Location: Private Collection
Biographical Highlights: Miyuki Tanobe (born 1937 in Morioka, Japan) is a Japanese-born
Canadian painter, based in Montreal. Miyuki Tanobe was born in 1939 in Japan and is in her late
60’s today. Miyuki was interested in art from the time she was a young girl. When she was 11
she began studying oil painting with very famous art teachers. When she was in High School,
Miyuki began working in watercolors.
After she went to college in Tokyo, Japan, Miyuki began studying a painting style called
NIHONGA. This technique is an ancient Japanese painting style based on the Buddhist religion.
The artist uses a mixture of hand-ground powdered pigments (that makes color), sand, glue,
water and blank ink which they apply to canvas or rice paper with a special brush. Traditionally
the artists or "Masters" as they are called in Japan, paint with their canvases on the floor often
causing them to eventually lose the use of their legs and end up wheel-chair bound!
Mikuki studied art for many years in Japan and Paris . When she was 24 she went to Europe to
tour museums in France, Italy, Egypt, Switzerland & Greece. She later moved to Canada where
she was married and where she still paints today!
In addition to being a painter, Miyuki illustrates books, and she has even designed a 50cent coin
for the Royal Mint of Canada.

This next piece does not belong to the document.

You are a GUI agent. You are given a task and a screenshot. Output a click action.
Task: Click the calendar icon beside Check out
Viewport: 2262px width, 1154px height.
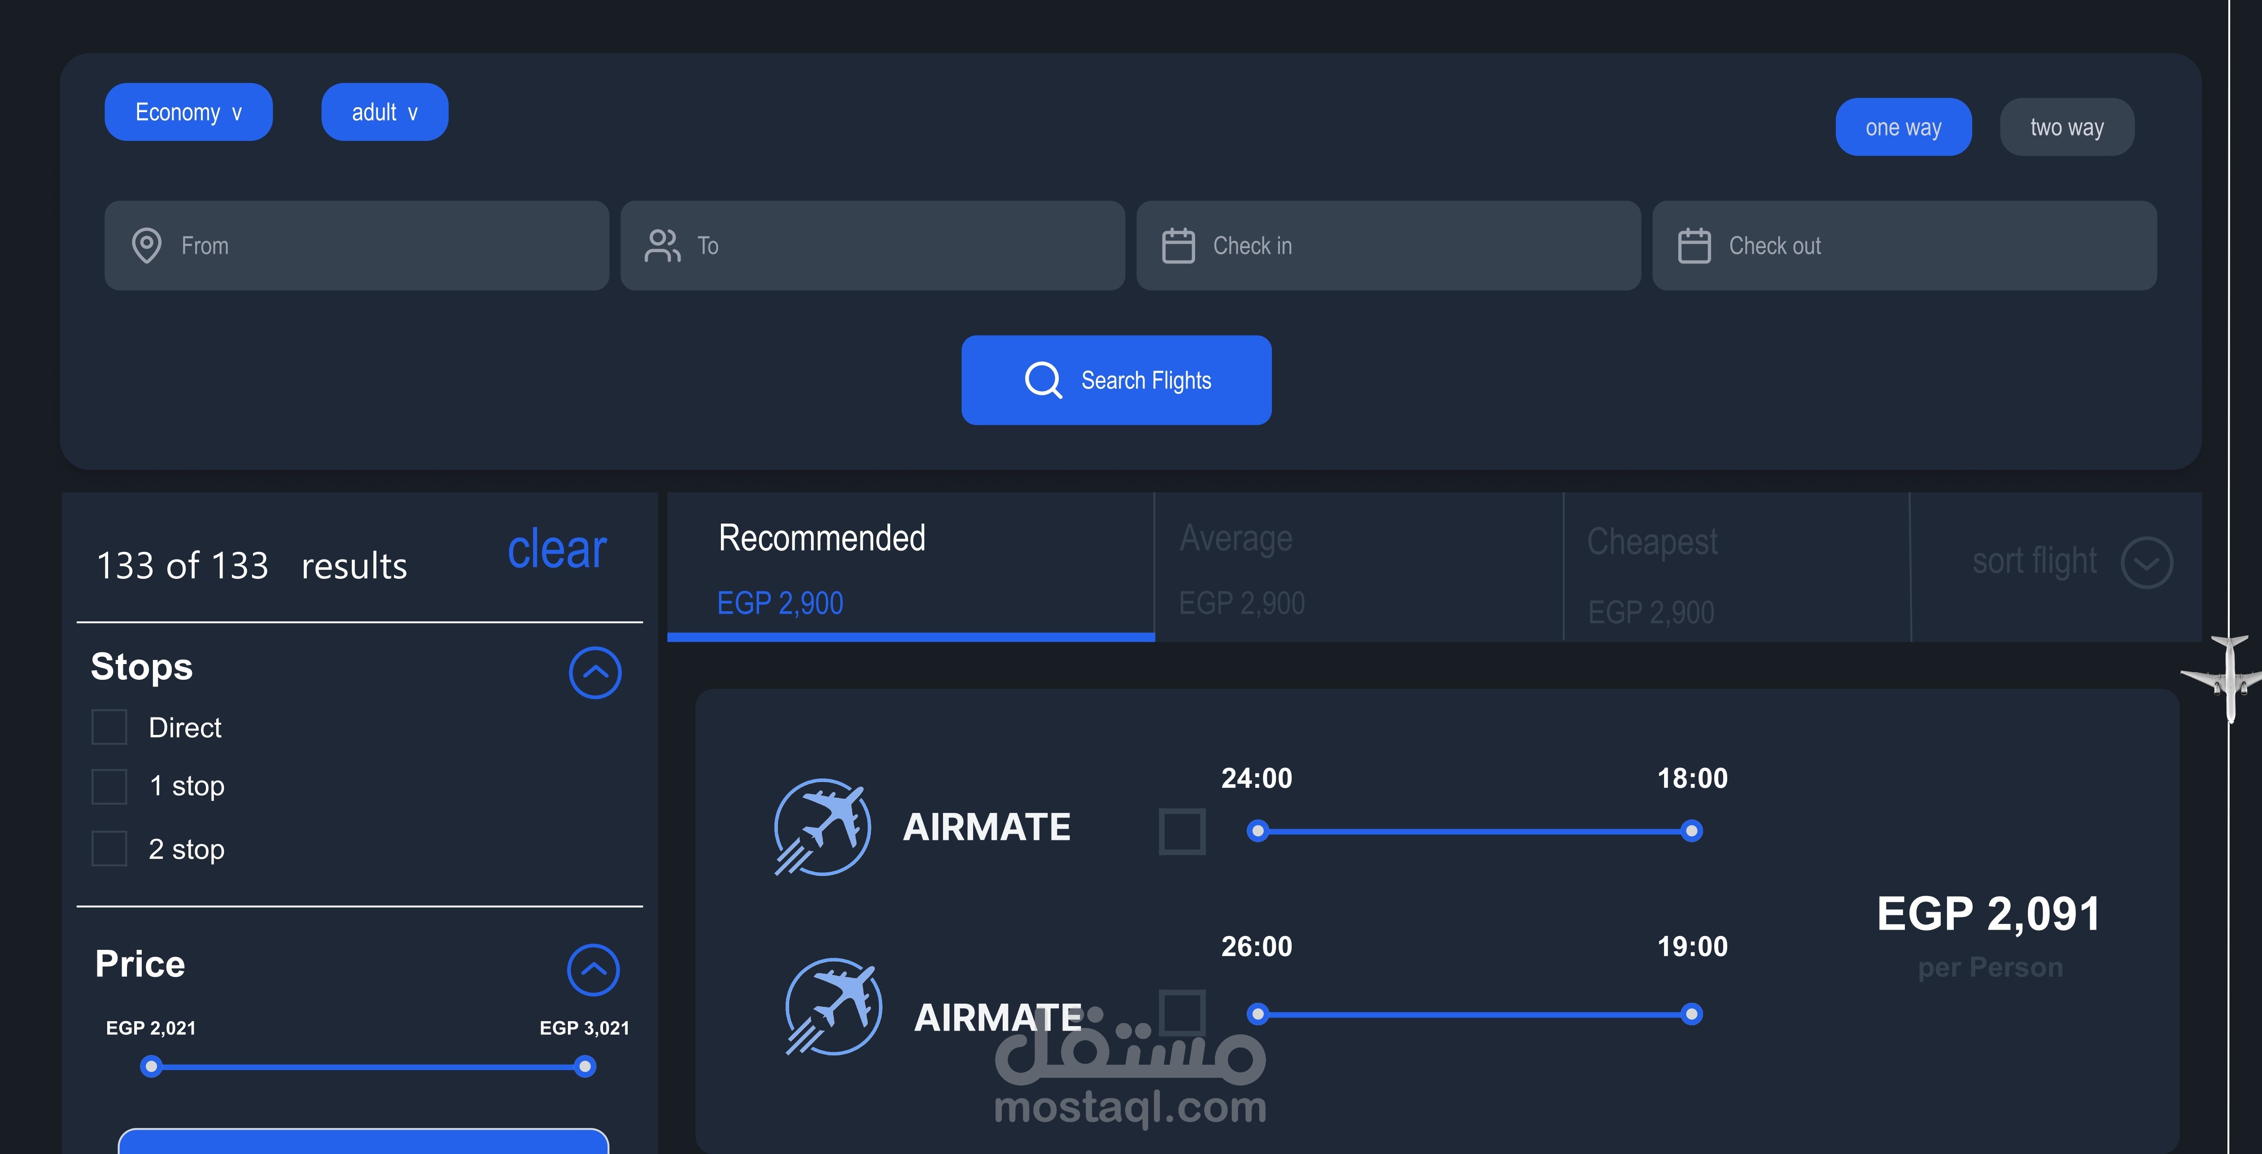click(1694, 246)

The coin she created is based on an old Canadian Legend Les
Petits Sauteux. This legend tells of treasure lost when a ship that was carrying it ran aground.

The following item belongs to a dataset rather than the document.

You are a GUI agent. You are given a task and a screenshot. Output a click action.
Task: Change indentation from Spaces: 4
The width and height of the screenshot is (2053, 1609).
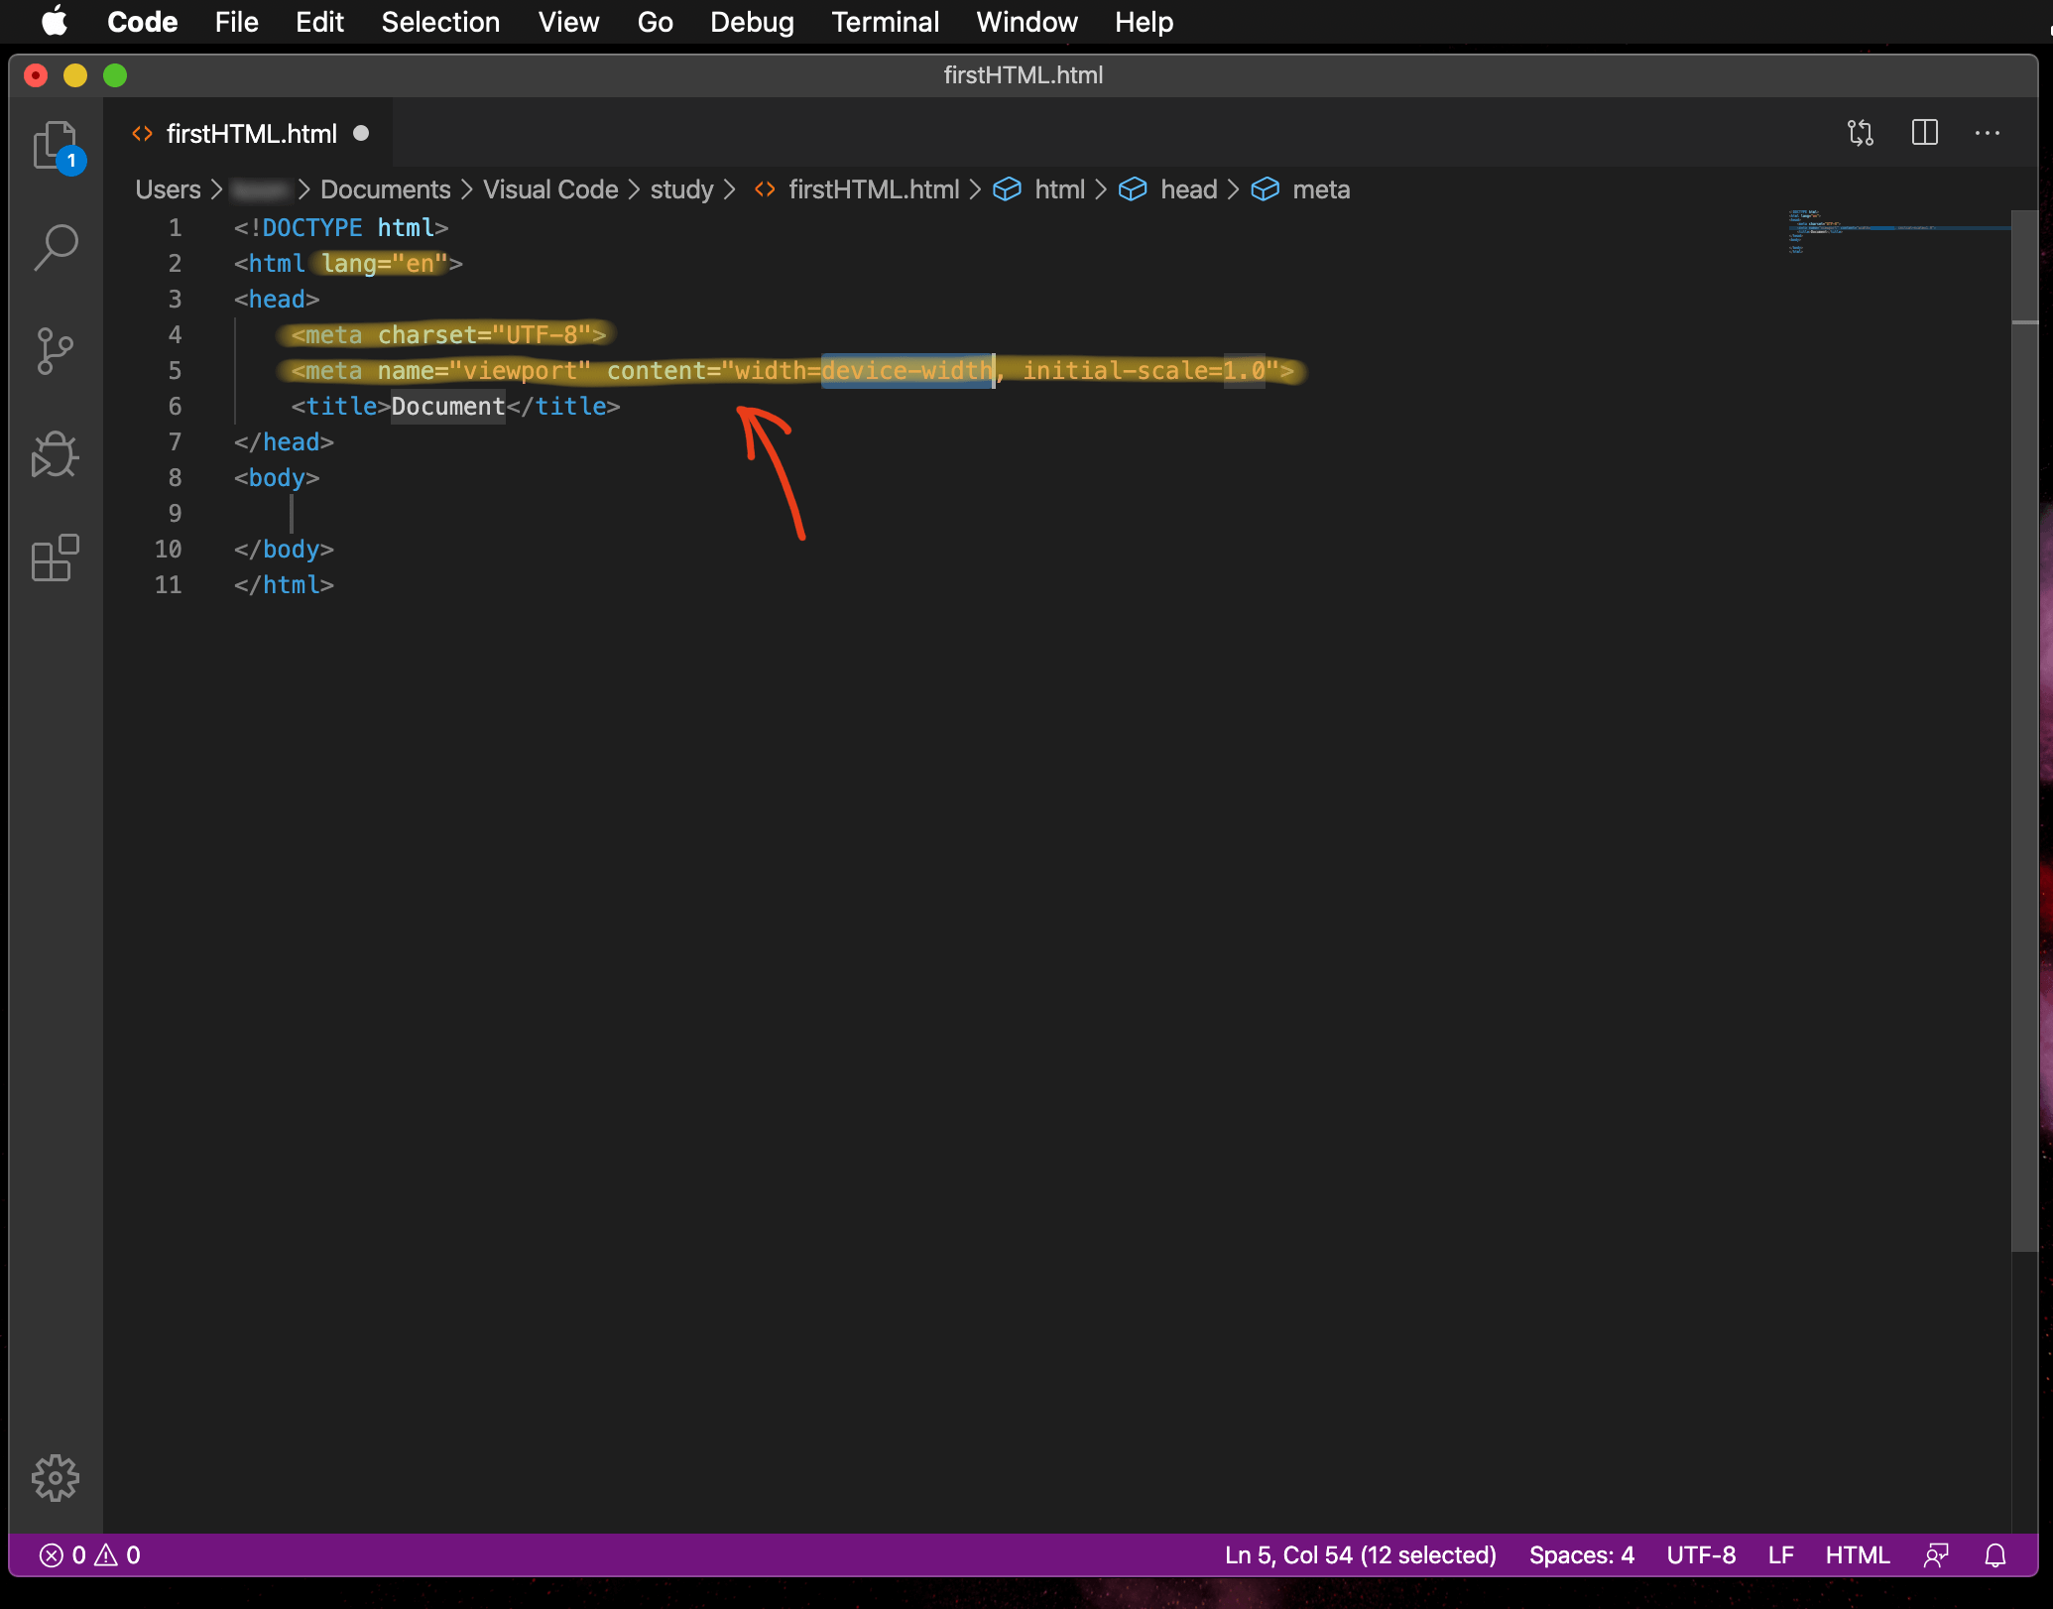(1581, 1555)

The story goes that the treasure was protected by the souls of the crew embodied by leprechaunlike beings. The coin shows these little leprechauns dancing in the moonlight on a shore. (Show
pictures on page A)
Miyuki's painting style is very simple and humorous. She carries around a little sketchbook and
is constantly doing little sketches of every day life around Canada. She never paints directly from
nature, instead, her paintings are completed in her studio from these sketches she draws. She
often paints neighborhoods, especially their children, going about their day-to-day business.
Famous Works:
Miyuki Tanobe’s work reflects a freedom of action. She paints principally on rigid supports such
as wood or masonite sheets. Her panels are filled with scenes that she has observed [3] like
children playing hockey.[4]
Her modern primitive works depict everyday life in the working class neighborhoods of
Montreal with humour and great sensitivity.[5] She transforms “humble and unavoidable reality”
by reformulating it, adding or deleting elements depending on her assessment of their
contribution to the scene. A painting by Miyuki Tanobe goes to the heart of the matter: the artist
is interested in opening the viewers' eyes so that they may better see the familiar and adjust their
perceptions of what they think they know.
In 1980 Tanobe illustrates the song "Gens de mon pays" by Gilles Vigneault[6] and in 1983 she
creates pictures for The Tin Flute by Gabrielle Roy.[7] The colours in Miyuki’s paintings are
rich and full of contrast. Working with superimposed layers and applying pigments with her
pliable, flexible Japanese brush, Miyuki Tanobe succeeds in revealing unexpected aspects of the
objects and people she depicts without making them difficult to read.[8] She paints in
Nihonga.[9]
Miyuki Tanobe has exhibited her work at Galerie Jean-Pierre Valentin in Montreal since 1972.
The Montreal Museum of Fine Arts has one very large painting by Tanobe, as does the Musée du
Québec, the Musée de Joliette and the Saidye Bronfman Museum in Montreal. Her work can be
found in corporate collections, including Lavalin, Pratt & Whitney, Shell Canada, and Selection
du Reader’s Digest. She is a member of the Royal Canadian Academy of Arts.[10]